Invented several decades ago by, Richard Davis, “soft” body-armor has since become standard equipment for uniformed patrol officers, and has saved many lives. It’s worth is no longer “theoretical!”
Some of my friends want to know if they should buy it too. My standard answer is this, YES.
Soft body-armor makes sense only when you plan to wear it routinely. Even the latest versions of soft body-armor, when thus worn constantly, are sill hot and uncomfortable. When you think you have a genuine need, and you’re willing to endure the discomfort of all-day wear, it is at least arguable.
Soft body-armor will protect you from most common pistol bullets. You’ll end-up with a nice bruise, but you’ll probably live through it. The alternative is a penetrating wound that is much more likely to be fatal or seriously injurious. Your choice is: “punched” or “pierced!”
Most soft body-armor is not designed to be donned quickly. Putting it on can take several minutes, as straps need to be adjusted, etc. It is, in most cases, intended to be worn over a T-shirt, but under the dress shirt, so it is not obvious, at least to the casual observer, that you have it on. So, keeping soft body-armor next to your bed at night is probably not the best choice, as you likely won’t be able to get it on quickly enough during a crisis.

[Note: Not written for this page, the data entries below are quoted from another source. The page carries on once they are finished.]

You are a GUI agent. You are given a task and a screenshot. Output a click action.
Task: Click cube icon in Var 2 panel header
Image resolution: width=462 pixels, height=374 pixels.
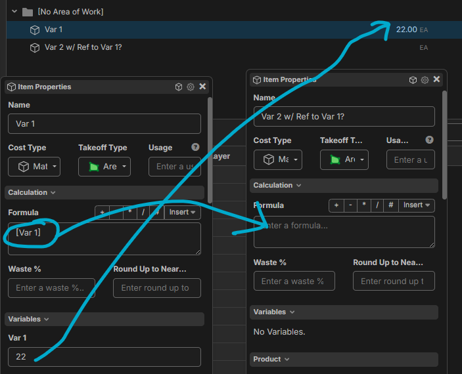(x=413, y=79)
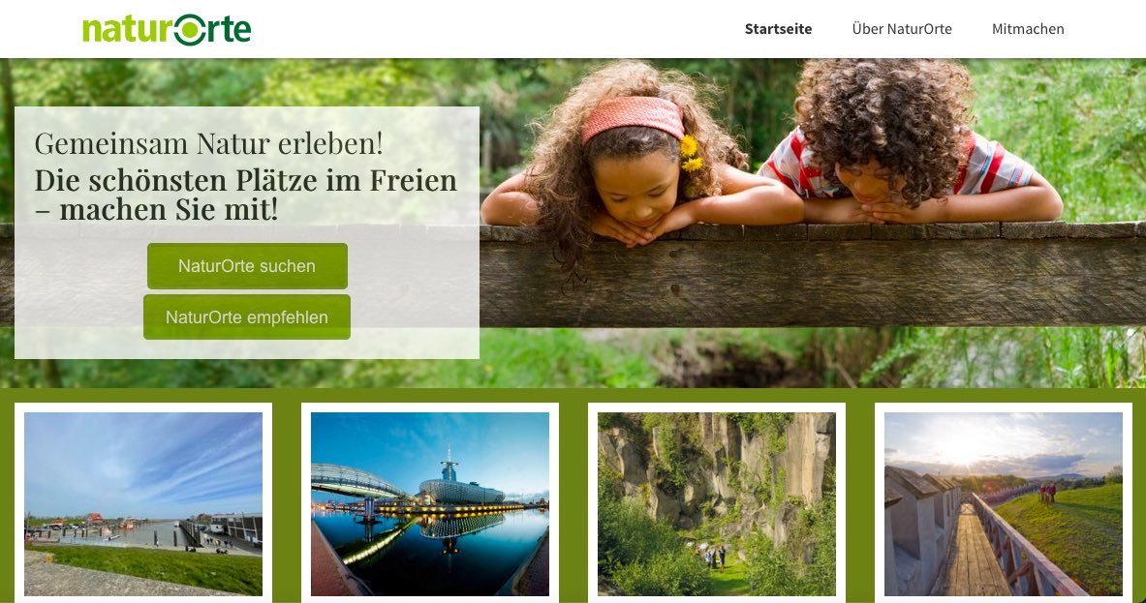Click the NaturOrte suchen button

click(x=247, y=266)
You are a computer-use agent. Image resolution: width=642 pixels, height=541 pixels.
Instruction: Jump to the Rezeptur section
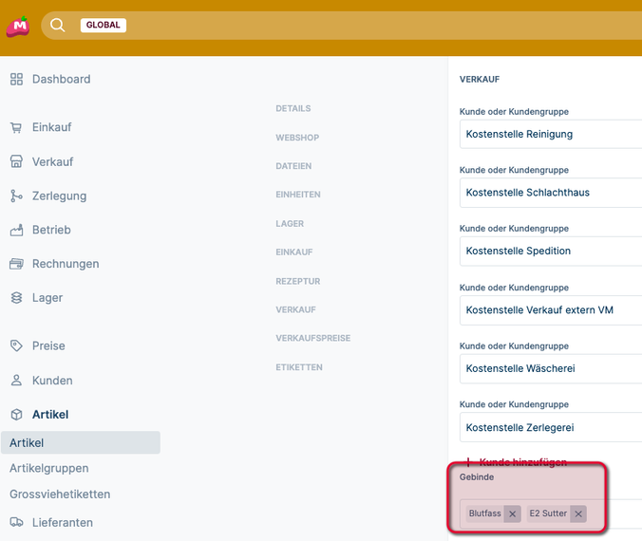click(x=297, y=281)

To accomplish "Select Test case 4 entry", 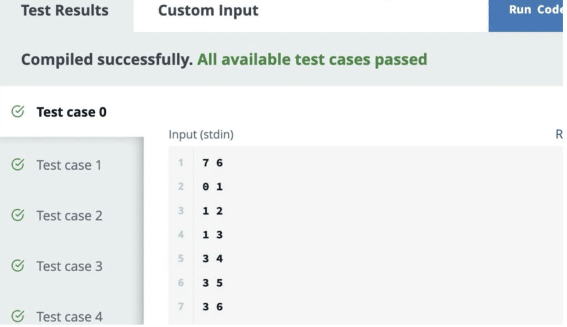I will [69, 316].
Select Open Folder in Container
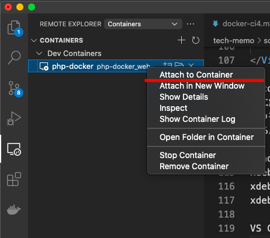The image size is (270, 238). (x=206, y=137)
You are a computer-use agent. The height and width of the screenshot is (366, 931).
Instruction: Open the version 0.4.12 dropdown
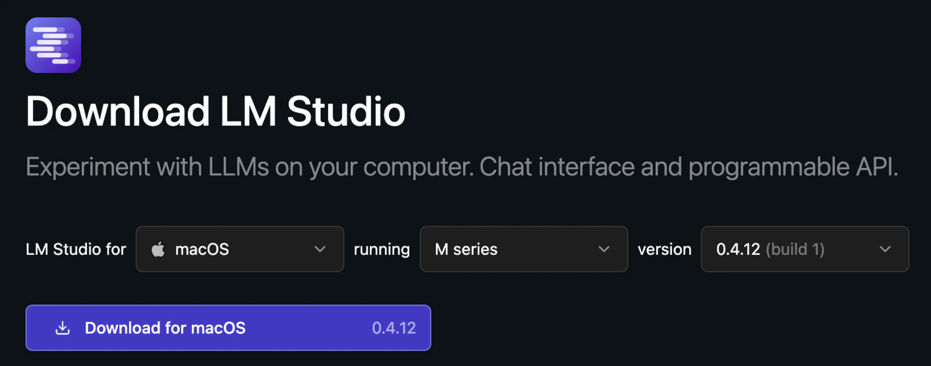click(x=805, y=249)
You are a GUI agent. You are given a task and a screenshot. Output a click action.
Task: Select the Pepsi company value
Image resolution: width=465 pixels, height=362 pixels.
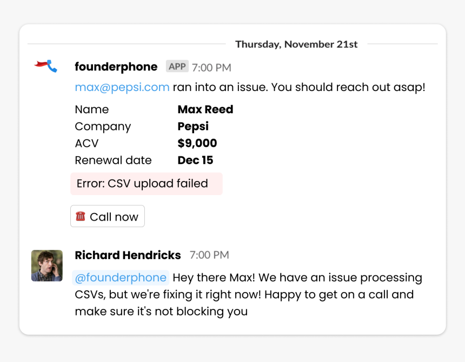[x=193, y=127]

Some manufacturers make a “tactical jacket,” which is a bulky field-jacket or vest with integral kevlar panels. Worn externally, it is designed to be put on quickly, but is not suitable for all-day wear. At your bedside, this product makes more sense than does covert, soft body-armor, described above.
There is soft (concealable) and hard (exposed in a “plate carrier”) armor. It doesn’t take up much room and is easy to put on. It’s cheap insurance even if you never need or use it. Be ready. Be aware. Be safe.